▶ [ACTIVITY]: Retype the line containing "Select the HTML 1 element" and each later line through the end of the listing, exactly as written, with no other lines.

[RECORDS TO USE Boundary: Start]

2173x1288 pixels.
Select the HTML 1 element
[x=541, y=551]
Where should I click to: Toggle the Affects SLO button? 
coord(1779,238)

[RECORDS TO USE Boundary: End]

▶ [PROBLEM SOLUTION]:
Select the HTML 1 element
[x=541, y=551]
Where should I click to: Toggle the Affects SLO button? 
coord(1779,238)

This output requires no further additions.